Supplied entries section start
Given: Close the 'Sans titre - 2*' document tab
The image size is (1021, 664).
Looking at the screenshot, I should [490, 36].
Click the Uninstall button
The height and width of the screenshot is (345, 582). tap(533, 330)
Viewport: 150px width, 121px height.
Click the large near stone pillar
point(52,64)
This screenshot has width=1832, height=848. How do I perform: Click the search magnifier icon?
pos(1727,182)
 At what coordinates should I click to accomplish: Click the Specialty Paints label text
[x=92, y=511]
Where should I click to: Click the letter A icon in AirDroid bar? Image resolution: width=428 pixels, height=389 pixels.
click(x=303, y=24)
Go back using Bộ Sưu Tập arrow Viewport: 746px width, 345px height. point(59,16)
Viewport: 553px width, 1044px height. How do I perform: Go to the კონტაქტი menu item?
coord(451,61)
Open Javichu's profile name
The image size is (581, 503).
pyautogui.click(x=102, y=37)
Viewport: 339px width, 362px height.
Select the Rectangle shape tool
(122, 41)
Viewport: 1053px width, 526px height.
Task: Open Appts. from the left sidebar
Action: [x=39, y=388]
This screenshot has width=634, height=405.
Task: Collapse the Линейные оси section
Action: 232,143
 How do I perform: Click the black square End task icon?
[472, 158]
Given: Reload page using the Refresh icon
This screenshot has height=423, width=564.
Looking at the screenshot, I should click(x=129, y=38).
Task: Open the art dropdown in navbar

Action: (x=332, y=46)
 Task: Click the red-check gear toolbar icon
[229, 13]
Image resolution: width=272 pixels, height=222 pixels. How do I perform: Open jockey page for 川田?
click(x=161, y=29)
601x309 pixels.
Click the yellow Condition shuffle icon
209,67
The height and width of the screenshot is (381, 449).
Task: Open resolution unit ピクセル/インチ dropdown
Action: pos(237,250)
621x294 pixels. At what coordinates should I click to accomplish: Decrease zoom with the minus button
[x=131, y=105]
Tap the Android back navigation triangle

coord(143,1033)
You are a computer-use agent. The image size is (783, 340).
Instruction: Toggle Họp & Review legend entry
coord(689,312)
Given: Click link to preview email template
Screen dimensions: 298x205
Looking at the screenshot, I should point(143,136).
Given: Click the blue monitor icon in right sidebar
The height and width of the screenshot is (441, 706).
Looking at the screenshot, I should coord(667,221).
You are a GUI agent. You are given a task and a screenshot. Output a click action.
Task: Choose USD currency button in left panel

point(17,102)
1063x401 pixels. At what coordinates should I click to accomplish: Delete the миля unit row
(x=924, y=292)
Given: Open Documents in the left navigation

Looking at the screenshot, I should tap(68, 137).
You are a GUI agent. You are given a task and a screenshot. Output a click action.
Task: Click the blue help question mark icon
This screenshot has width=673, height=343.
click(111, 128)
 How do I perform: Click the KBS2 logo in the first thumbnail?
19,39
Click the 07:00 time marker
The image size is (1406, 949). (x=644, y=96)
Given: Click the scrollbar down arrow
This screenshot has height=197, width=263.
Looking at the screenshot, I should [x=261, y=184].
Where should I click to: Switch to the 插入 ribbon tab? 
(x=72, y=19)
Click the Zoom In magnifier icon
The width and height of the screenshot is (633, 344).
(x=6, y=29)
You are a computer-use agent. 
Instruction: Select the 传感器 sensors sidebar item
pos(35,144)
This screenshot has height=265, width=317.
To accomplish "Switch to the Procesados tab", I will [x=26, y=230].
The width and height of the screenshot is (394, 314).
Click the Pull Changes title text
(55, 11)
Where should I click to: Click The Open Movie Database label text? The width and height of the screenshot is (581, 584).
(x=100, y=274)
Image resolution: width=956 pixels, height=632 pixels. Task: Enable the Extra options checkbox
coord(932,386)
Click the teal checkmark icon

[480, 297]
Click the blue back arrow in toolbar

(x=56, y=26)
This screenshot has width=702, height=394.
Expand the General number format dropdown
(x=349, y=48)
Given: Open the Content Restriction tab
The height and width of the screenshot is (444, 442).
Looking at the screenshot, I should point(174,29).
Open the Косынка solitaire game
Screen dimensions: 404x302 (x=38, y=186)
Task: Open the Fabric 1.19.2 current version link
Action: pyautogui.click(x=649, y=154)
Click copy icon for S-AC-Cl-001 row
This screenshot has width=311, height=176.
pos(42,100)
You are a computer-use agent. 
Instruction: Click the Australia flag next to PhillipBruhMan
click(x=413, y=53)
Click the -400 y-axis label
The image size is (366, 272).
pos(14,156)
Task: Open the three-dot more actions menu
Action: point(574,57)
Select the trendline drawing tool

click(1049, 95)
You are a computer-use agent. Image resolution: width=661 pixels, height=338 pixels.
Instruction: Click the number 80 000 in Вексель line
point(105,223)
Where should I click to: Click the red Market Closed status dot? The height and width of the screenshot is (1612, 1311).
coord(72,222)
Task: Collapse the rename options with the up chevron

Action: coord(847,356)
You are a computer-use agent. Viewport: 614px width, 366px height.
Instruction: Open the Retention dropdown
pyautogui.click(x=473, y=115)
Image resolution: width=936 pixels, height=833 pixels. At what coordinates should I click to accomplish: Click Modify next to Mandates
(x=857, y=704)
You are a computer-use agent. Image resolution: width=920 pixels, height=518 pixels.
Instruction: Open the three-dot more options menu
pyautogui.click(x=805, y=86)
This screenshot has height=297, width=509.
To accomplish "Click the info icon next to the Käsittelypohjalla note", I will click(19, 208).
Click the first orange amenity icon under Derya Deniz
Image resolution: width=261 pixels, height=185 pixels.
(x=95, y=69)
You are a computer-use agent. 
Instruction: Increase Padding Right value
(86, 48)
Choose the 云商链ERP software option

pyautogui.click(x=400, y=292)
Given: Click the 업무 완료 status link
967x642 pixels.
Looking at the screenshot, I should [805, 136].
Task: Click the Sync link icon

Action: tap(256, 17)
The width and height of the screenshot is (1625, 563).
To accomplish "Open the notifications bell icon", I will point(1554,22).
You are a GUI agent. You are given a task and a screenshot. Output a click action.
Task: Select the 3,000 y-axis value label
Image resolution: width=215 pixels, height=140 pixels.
Supplied entries section end
__The task__. Could you set down, exactly as written, the lines above between the one holding "Click the -400 y-axis label" and the one holding "You are a computer-use agent. Image resolution: width=661", inclusive, and nothing more?

__Written solution__.
Click the -400 y-axis label
The image size is (366, 272).
pos(14,156)
Task: Open the three-dot more actions menu
Action: point(574,57)
Select the trendline drawing tool

click(1049, 95)
You are a computer-use agent. Image resolution: width=661 pixels, height=338 pixels.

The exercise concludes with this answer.